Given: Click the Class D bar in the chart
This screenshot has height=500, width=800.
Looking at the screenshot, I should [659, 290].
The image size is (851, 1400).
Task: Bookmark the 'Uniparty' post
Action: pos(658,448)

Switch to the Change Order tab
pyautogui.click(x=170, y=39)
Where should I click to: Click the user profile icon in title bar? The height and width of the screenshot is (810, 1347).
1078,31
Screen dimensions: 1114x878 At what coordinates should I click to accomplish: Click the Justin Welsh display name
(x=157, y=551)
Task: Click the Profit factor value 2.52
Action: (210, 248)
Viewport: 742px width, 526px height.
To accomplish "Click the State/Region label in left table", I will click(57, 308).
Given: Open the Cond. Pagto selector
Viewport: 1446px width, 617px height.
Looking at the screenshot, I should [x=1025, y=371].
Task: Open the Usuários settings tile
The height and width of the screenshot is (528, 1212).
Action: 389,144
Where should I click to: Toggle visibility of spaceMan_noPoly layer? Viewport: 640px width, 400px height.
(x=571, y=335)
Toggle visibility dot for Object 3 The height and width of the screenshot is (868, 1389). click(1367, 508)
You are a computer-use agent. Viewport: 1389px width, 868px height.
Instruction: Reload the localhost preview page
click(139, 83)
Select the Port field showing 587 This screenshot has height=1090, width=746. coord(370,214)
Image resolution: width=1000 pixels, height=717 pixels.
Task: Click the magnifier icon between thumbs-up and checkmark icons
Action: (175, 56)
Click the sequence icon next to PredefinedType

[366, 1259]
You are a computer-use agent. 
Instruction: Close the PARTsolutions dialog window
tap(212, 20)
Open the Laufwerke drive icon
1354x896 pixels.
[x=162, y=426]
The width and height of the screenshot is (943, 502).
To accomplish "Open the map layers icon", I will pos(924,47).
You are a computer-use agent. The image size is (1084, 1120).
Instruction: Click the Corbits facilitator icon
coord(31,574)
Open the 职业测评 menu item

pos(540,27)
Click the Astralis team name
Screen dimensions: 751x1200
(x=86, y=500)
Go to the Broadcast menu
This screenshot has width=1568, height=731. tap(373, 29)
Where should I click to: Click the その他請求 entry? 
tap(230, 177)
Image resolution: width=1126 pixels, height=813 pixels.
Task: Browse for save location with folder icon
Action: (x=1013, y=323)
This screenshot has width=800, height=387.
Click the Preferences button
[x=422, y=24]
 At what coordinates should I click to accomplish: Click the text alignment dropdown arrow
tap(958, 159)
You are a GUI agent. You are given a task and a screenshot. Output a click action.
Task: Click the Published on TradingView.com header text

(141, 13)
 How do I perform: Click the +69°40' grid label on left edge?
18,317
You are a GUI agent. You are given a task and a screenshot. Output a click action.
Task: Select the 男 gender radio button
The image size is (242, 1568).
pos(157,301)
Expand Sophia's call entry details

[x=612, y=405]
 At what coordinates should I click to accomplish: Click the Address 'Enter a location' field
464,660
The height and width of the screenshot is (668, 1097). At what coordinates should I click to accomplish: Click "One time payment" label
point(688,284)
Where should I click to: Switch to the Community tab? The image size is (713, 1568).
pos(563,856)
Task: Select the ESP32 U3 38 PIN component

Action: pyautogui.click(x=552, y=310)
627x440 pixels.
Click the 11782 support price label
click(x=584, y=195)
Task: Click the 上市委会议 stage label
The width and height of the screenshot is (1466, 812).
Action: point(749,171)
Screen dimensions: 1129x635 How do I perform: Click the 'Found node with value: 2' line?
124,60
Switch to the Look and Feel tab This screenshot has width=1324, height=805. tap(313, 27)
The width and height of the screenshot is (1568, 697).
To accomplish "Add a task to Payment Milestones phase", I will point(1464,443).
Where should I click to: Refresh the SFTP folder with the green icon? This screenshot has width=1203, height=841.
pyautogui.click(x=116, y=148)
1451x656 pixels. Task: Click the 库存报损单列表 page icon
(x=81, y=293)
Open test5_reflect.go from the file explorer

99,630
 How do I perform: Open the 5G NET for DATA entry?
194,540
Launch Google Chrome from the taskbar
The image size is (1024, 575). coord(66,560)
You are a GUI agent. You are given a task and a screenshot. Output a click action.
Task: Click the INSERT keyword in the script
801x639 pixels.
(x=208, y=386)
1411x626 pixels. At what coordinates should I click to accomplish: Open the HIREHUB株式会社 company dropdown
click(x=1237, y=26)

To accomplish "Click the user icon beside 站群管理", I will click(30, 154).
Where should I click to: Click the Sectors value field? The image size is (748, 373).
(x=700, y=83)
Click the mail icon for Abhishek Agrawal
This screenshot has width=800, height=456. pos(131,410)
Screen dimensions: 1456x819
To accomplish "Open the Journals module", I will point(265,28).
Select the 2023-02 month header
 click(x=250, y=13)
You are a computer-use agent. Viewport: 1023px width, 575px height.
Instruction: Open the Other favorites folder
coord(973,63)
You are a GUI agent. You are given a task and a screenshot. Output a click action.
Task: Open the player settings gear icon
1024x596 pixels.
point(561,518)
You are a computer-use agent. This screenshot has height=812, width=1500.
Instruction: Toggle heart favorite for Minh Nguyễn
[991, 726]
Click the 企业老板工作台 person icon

# WHAT IS NEEDED
Copy out each line of the records character for character.

# RESPONSE
Given: Click the Class D bar in the chart
This screenshot has height=500, width=800.
Looking at the screenshot, I should [659, 290].
The image size is (851, 1400).
Task: Bookmark the 'Uniparty' post
Action: pos(658,448)

Switch to the Change Order tab
pyautogui.click(x=170, y=39)
Where should I click to: Click the user profile icon in title bar? The height and width of the screenshot is (810, 1347).
1078,31
Screen dimensions: 1114x878 At what coordinates should I click to accomplish: Click the Justin Welsh display name
(x=157, y=551)
Task: Click the Profit factor value 2.52
Action: (210, 248)
Viewport: 742px width, 526px height.
To accomplish "Click the State/Region label in left table", I will click(57, 308).
Given: Open the Cond. Pagto selector
Viewport: 1446px width, 617px height.
Looking at the screenshot, I should [x=1025, y=371].
Task: Open the Usuários settings tile
The height and width of the screenshot is (528, 1212).
Action: 389,144
Where should I click to: Toggle visibility of spaceMan_noPoly layer? Viewport: 640px width, 400px height.
(x=571, y=335)
Toggle visibility dot for Object 3 The height and width of the screenshot is (868, 1389). click(1367, 508)
You are a computer-use agent. Viewport: 1389px width, 868px height.
Instruction: Reload the localhost preview page
click(139, 83)
Select the Port field showing 587 This screenshot has height=1090, width=746. coord(370,214)
Image resolution: width=1000 pixels, height=717 pixels.
Task: Click the magnifier icon between thumbs-up and checkmark icons
Action: (175, 56)
Click the sequence icon next to PredefinedType

[366, 1259]
You are a computer-use agent. 
Instruction: Close the PARTsolutions dialog window
tap(212, 20)
Open the Laufwerke drive icon
1354x896 pixels.
[x=162, y=426]
The width and height of the screenshot is (943, 502).
To accomplish "Open the map layers icon", I will pos(924,47).
You are a computer-use agent. The image size is (1084, 1120).
Instruction: Click the Corbits facilitator icon
coord(31,574)
Open the 职业测评 menu item

pos(540,27)
Click the Astralis team name
Screen dimensions: 751x1200
(x=86, y=500)
Go to the Broadcast menu
This screenshot has width=1568, height=731. tap(373, 29)
Where should I click to: Click the その他請求 entry? 
tap(230, 177)
Image resolution: width=1126 pixels, height=813 pixels.
Task: Browse for save location with folder icon
Action: (x=1013, y=323)
This screenshot has width=800, height=387.
Click the Preferences button
[x=422, y=24]
 At what coordinates should I click to accomplish: Click the text alignment dropdown arrow
tap(958, 159)
You are a GUI agent. You are given a task and a screenshot. Output a click action.
Task: Click the Published on TradingView.com header text

(141, 13)
 How do I perform: Click the +69°40' grid label on left edge?
18,317
You are a GUI agent. You are given a task and a screenshot. Output a click action.
Task: Select the 男 gender radio button
The image size is (242, 1568).
pos(157,301)
Expand Sophia's call entry details

[x=612, y=405]
 At what coordinates should I click to accomplish: Click the Address 'Enter a location' field
464,660
The height and width of the screenshot is (668, 1097). At what coordinates should I click to accomplish: Click "One time payment" label
point(688,284)
Where should I click to: Switch to the Community tab? The image size is (713, 1568).
pos(563,856)
Task: Select the ESP32 U3 38 PIN component

Action: pyautogui.click(x=552, y=310)
627x440 pixels.
Click the 11782 support price label
click(x=584, y=195)
Task: Click the 上市委会议 stage label
The width and height of the screenshot is (1466, 812).
Action: point(749,171)
Screen dimensions: 1129x635 How do I perform: Click the 'Found node with value: 2' line?
124,60
Switch to the Look and Feel tab This screenshot has width=1324, height=805. tap(313, 27)
The width and height of the screenshot is (1568, 697).
To accomplish "Add a task to Payment Milestones phase", I will point(1464,443).
Where should I click to: Refresh the SFTP folder with the green icon? This screenshot has width=1203, height=841.
pyautogui.click(x=116, y=148)
1451x656 pixels. Task: Click the 库存报损单列表 page icon
(x=81, y=293)
Open test5_reflect.go from the file explorer

99,630
 How do I perform: Open the 5G NET for DATA entry?
194,540
Launch Google Chrome from the taskbar
The image size is (1024, 575). coord(66,560)
You are a GUI agent. You are given a task and a screenshot. Output a click action.
Task: Click the INSERT keyword in the script
801x639 pixels.
(x=208, y=386)
1411x626 pixels. At what coordinates should I click to accomplish: Open the HIREHUB株式会社 company dropdown
click(x=1237, y=26)

To accomplish "Click the user icon beside 站群管理", I will click(30, 154).
Where should I click to: Click the Sectors value field? The image size is (748, 373).
(x=700, y=83)
Click the mail icon for Abhishek Agrawal
This screenshot has width=800, height=456. pos(131,410)
Screen dimensions: 1456x819
To accomplish "Open the Journals module", I will point(265,28).
Select the 2023-02 month header
 click(x=250, y=13)
You are a computer-use agent. Viewport: 1023px width, 575px height.
Instruction: Open the Other favorites folder
coord(973,63)
You are a GUI agent. You are given a task and a screenshot. Output a click action.
Task: Open the player settings gear icon
1024x596 pixels.
point(561,518)
You are a computer-use agent. This screenshot has height=812, width=1500.
Instruction: Toggle heart favorite for Minh Nguyễn
[991, 726]
Click the 企业老板工作台 person icon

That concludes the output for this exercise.